To do:
Report every line of the records below that includes the string "accomplish".

Provided entries:
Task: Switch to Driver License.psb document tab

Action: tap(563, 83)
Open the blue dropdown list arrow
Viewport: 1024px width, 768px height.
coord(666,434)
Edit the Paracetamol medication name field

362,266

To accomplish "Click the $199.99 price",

==

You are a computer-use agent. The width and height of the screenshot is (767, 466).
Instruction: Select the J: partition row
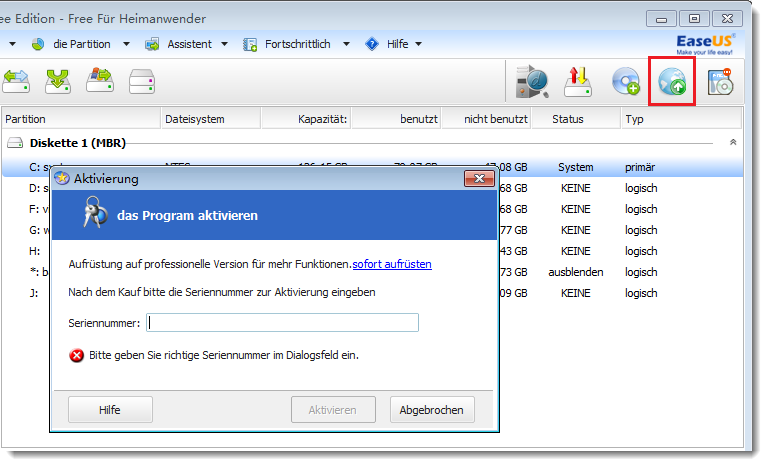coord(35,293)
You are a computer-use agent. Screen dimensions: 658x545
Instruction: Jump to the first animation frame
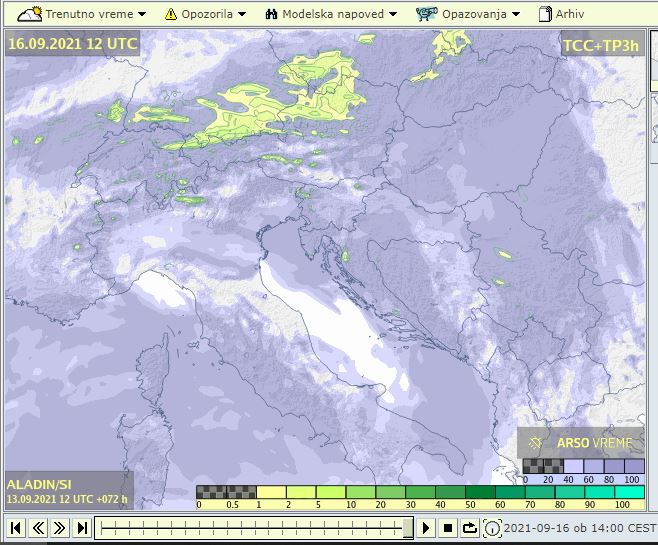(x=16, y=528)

---

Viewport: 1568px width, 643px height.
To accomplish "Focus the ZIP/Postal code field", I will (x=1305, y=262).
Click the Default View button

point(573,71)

Written reply:
To accomplish "Click the $199.99 price",
To accomplish "Focus the ZIP/Postal code field", I will (x=1305, y=262).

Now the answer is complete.